本文 –
============================================================

ハルシュタット(Hallstatt)に泊まる? 春のワルツ

普段、韓国ドラマなど見ない私が「春のワルツ」を見たのは、大規模なオーストリアロケをしたと聞いたからだ。しかも冬のオーストリアらしい。とりあえずは興味本位である。結果的にはオーストリアは最初と最後だけで、あとは韓国の風景を見せていただくことになった。
さて登場したのは、主人公がピアニストとアーティスト(装飾品関係)ということもあり、ウィーン、サルツブルグ(Salzburg)、ヴァッテンス(Wattens:インスブルック(Innsbruck)の近く)、そしてハルシュタットである。
有名な「冬のソナタ」と同じ監督で、しかも四季シリーズの最後ということもあり、お金もかかっていそうだったし、風景も美しかった。ただし、正直に言えばそれだけである。ストーリー展開に面白みはなかったし、設定もありきたりすぎた。もう一捻りしてほしかったのだが、まぁ文句を言っても仕方がない。
さて、オーストリアの話に戻そう。

============================================================

作業課題 A –
本文によると、「春のワルツ」の監督はどの有名な作品と同じ監督ですか。
作業課題 B –
本文のうち、「ハルシュタット(Hallstatt)に泊まる? 春のワルツ」を含む語句で始まり「そしてハルシュタットである。」で終わる部分を、一字も変えずに書き出してください。

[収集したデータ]
============================================================

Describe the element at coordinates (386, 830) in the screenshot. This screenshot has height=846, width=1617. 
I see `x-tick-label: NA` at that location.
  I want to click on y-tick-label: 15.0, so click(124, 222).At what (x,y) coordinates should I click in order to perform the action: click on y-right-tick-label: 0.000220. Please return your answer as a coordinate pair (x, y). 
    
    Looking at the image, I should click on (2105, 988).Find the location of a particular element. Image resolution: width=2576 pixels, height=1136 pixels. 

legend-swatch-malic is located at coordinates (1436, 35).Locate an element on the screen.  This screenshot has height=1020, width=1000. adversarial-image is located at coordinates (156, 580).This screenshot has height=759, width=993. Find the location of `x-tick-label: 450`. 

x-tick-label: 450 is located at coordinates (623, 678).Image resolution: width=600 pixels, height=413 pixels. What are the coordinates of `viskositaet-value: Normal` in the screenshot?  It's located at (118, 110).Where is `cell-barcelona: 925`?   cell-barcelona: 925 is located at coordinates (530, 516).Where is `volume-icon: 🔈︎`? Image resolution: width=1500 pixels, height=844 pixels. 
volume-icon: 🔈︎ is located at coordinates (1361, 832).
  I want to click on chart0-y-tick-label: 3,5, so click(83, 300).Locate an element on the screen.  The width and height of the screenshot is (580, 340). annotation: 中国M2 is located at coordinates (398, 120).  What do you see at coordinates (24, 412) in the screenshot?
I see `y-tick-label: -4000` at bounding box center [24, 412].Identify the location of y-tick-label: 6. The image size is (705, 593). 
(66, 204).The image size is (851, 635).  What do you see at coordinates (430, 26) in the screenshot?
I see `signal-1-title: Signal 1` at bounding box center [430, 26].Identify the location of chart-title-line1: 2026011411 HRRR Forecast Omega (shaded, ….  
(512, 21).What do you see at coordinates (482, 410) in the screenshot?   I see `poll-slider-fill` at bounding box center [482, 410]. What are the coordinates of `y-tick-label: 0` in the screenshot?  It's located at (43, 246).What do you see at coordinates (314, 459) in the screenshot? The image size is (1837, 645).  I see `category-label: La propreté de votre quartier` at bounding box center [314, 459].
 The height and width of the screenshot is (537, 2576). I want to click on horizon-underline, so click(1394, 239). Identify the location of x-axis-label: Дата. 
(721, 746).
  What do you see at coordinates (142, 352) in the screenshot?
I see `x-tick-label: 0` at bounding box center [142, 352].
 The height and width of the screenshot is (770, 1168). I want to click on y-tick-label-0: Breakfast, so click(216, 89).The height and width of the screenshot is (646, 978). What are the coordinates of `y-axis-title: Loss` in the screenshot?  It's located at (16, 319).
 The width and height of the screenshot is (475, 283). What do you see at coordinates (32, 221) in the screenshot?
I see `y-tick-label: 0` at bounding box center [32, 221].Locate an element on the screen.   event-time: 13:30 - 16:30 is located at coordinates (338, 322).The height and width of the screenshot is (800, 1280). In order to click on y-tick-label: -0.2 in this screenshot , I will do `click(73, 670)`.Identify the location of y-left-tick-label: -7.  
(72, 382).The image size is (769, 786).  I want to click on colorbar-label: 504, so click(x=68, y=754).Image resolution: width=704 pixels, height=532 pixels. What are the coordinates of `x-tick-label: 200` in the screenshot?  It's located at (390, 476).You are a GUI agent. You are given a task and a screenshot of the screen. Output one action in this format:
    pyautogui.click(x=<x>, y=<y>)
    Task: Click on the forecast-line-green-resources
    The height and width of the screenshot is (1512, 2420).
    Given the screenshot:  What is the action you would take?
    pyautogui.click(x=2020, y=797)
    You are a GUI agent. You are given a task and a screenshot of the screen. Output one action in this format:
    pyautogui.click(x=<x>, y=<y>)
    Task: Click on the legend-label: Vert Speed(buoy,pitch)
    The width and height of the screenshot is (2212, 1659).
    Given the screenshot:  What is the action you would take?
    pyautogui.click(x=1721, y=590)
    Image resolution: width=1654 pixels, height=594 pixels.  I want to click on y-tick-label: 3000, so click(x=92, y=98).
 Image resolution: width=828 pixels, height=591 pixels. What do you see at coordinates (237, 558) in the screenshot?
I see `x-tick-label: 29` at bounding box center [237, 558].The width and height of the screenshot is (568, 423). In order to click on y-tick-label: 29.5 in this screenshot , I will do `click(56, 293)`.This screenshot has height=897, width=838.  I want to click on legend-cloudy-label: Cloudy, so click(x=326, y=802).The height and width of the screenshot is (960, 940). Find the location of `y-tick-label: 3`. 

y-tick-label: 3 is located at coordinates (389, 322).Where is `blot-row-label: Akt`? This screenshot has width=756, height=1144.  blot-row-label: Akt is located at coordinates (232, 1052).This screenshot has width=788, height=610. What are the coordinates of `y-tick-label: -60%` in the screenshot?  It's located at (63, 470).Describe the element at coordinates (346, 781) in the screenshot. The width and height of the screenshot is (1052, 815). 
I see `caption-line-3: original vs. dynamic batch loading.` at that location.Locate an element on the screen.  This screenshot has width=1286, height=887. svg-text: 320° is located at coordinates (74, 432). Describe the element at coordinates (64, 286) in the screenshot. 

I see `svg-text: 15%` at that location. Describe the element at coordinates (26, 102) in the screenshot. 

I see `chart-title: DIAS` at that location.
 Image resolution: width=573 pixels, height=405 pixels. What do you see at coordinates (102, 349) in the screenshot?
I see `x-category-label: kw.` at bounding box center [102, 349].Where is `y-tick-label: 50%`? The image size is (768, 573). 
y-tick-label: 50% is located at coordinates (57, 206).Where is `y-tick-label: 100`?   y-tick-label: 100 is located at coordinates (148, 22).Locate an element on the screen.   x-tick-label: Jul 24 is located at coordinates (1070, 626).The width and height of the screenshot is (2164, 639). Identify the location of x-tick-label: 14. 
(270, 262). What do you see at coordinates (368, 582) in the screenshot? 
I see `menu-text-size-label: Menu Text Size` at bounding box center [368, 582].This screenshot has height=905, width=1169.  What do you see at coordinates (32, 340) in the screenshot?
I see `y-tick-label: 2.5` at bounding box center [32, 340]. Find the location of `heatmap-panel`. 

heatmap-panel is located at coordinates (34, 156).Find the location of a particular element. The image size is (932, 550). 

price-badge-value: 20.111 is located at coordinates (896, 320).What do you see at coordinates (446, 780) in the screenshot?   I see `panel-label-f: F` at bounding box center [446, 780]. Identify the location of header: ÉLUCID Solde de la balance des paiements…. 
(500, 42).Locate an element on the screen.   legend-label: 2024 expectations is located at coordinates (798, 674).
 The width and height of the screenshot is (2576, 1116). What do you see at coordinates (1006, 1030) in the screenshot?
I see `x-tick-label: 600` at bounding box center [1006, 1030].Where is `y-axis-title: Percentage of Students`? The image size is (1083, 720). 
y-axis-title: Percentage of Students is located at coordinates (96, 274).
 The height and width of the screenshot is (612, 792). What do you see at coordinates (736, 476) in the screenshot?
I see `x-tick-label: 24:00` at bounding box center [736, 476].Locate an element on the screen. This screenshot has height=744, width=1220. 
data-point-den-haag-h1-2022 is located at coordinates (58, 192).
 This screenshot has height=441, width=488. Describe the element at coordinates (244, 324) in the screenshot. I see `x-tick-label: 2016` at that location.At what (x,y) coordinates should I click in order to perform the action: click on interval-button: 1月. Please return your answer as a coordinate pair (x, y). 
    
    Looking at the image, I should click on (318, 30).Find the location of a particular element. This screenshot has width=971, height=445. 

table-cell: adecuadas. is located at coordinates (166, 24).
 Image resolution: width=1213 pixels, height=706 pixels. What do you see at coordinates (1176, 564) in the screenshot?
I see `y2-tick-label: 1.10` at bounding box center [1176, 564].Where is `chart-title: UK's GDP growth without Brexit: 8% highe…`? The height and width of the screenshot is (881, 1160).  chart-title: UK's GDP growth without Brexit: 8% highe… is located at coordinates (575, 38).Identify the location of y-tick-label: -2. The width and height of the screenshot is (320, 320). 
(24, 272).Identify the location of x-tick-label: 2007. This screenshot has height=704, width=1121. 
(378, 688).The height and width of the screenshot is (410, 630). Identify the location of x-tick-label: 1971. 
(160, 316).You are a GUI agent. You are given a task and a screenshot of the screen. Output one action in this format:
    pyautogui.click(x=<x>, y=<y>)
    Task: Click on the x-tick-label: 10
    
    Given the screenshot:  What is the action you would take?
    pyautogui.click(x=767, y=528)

============================================================

記述解答 A –
「冬のソナタ」と同じ監督です。

記述解答 B –
ハルシュタット(Hallstatt)に泊まる? 春のワルツ

普段、韓国ドラマなど見ない私が「春のワルツ」を見たのは、大規模なオーストリアロケをしたと聞いたからだ。しかも冬のオーストリアらしい。とりあえずは興味本位である。結果的にはオーストリアは最初と最後だけで、あとは韓国の風景を見せていただくことになった。
さて登場したのは、主人公がピアニストとアーティスト(装飾品関係)ということもあり、ウィーン、サルツブルグ(Salzburg)、ヴァッテンス(Wattens:インスブルック(Innsbruck)の近く)、そしてハルシュタットである。